:: DATA FOR PROCESSING

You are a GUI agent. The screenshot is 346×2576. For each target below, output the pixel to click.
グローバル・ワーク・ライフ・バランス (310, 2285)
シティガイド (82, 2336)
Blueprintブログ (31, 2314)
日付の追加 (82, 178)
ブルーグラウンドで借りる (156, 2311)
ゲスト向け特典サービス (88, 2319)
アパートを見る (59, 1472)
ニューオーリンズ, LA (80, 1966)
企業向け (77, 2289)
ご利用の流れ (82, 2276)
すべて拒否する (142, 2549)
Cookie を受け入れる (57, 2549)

::::

• **ABOUT THIS EXERCISE**:
Reply with the complete data above, every character as it stands.

• **ANSWER TO THE EXERCISE**:
You are a GUI agent. The screenshot is 346×2576. For each target below, output the pixel to click.
グローバル・ワーク・ライフ・バランス (310, 2285)
シティガイド (82, 2336)
Blueprintブログ (31, 2314)
日付の追加 (82, 178)
ブルーグラウンドで借りる (156, 2311)
ゲスト向け特典サービス (88, 2319)
アパートを見る (59, 1472)
ニューオーリンズ, LA (80, 1966)
企業向け (77, 2289)
ご利用の流れ (82, 2276)
すべて拒否する (142, 2549)
Cookie を受け入れる (57, 2549)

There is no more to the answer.